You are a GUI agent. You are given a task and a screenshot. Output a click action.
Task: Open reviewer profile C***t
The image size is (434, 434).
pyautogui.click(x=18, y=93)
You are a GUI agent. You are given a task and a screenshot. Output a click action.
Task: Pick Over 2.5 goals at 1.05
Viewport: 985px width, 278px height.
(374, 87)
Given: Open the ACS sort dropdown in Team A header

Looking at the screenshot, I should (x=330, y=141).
...
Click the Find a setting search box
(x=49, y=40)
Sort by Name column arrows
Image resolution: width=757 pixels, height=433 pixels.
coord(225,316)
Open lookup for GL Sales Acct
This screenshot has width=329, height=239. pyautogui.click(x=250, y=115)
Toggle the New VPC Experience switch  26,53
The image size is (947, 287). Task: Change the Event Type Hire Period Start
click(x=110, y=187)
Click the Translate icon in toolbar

### [Requirements]
Which of the lines above contain the string "width"? Pull out each one and copy it in full.

### [Written reply]
Viewport: 985px width, 278px height.
Image resolution: width=757 pixels, height=433 pixels.
This screenshot has width=329, height=239. pyautogui.click(x=250, y=115)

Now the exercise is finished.